Since it is considered as a genetic problem by most vets, many recommend that a mangy dog is spayed or neutered; some go a step further and suggest that the parents of the dog are spayed and neutered. There are some breeders, of course, that really strongly disagree with that. I will just comment that it will help lower the stress on the dog’s system – and therefore, help the dog defeat the mange – if it is not being used for breeding. But I have never heard of anyone suggesting that a dog be euthanized for having mange; that’s pretty extreme.
This is the most dreaded type of mange, because it is terribly contagious – to other dogs AND people – and makes the infected dog or person itch horribly. It is better known among humans as scabies.
It’s easy to differentiate sarcoptic mange from demodectic by examining a skin scraping under a microscope. The two different types of mites look very different. Demodectic mange it looks like a little cigar with legs. Sarcoptic mange is very round; it looks like a little tick with legs.
However, it can be a challenge to get a good skin scraping from a dog with sarcoptic mange (which in itself is a clue that the offending mite is sarcoptic, not demodectic), because the skin gets so damaged, and oozes so much keratin and blood after a few weeks of intense itching, that it makes it difficult to find a mange mite in a skin scraping.
Easy to treat
The good news is that it is relatively easy to get rid of. Usually, just one or two dips with an over-the-counter preparation will do the trick. For sarcoptic mange on puppies, you have to use much milder shampoos, rather than using a dip. Sometimes the dams will have sarcoptic mange and the puppies get it when they are born; you can see it on them when they are really little.

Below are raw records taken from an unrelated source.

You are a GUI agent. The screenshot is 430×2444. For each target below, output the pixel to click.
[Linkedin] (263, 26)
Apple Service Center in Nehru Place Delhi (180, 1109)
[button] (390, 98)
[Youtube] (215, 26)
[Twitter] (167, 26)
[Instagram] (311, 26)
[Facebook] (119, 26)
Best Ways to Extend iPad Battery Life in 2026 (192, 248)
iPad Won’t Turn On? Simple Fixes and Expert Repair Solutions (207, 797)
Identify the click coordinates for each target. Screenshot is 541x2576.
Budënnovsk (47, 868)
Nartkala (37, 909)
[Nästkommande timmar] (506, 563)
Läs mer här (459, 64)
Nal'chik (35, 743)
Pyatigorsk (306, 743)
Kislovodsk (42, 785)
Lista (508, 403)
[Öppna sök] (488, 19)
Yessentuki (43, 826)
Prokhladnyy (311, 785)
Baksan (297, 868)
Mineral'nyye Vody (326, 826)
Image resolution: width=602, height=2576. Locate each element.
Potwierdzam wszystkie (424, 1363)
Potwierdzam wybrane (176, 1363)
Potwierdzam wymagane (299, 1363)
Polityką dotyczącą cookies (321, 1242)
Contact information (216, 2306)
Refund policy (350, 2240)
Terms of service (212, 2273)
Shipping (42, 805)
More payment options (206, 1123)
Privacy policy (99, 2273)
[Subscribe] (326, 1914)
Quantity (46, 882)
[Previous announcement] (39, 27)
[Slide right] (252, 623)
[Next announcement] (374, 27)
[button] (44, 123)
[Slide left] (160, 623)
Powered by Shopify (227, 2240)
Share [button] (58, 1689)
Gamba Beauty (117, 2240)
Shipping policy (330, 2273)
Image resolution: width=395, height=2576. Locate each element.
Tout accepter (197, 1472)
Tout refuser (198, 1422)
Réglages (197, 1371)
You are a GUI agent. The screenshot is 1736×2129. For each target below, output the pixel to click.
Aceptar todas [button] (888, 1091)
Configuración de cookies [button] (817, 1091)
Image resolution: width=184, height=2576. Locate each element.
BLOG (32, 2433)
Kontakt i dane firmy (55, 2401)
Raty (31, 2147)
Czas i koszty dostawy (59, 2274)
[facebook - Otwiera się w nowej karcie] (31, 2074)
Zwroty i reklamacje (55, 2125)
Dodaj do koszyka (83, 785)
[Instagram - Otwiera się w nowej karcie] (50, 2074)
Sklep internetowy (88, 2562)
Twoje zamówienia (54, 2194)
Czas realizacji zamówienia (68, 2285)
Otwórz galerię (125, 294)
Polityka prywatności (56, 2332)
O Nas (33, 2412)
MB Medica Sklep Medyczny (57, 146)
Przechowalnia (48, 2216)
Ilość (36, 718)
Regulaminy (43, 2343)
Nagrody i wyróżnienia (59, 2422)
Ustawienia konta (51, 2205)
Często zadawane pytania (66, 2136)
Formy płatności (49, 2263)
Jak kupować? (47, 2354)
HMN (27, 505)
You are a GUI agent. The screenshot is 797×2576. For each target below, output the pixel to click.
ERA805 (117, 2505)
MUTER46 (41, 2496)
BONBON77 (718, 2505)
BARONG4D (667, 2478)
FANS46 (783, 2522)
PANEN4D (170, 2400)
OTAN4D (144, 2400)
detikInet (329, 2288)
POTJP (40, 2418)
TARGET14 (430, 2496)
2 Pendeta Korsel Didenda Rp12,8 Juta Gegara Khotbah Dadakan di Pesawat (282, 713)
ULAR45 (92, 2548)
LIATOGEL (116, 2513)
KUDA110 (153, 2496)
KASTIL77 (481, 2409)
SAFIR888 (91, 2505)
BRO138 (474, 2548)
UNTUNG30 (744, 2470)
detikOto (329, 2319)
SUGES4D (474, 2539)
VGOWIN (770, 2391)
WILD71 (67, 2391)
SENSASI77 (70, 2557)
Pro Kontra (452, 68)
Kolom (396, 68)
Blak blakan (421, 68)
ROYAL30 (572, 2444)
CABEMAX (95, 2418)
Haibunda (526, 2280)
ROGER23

In cases where a litter of pups has sarcoptic mange, I recommend that they are kept in the bathroom, where the floor can be washed with a bleach solution every day, and all their bedding can be washed, too.
Ivermectin is sometimes used to treat sarcoptic mange. Ivermec, an injectable form of Ivermectin, is labeled for use as a cattle dewormer. Its use for mange is what is called “extra label use,” which, strictly speaking, is illegal. The injectable form is a highly concentrated substance, and you have to be extremely careful with it. Some vets do use injectable Ivermectin for sarcoptic mange, but they really should dilute it.
A dog’s skin can get terribly damaged from scratching when he has sarcoptic mange. He may require some antibiotics if he gets a bacterial infection, or even some steroids to help relieve the itching.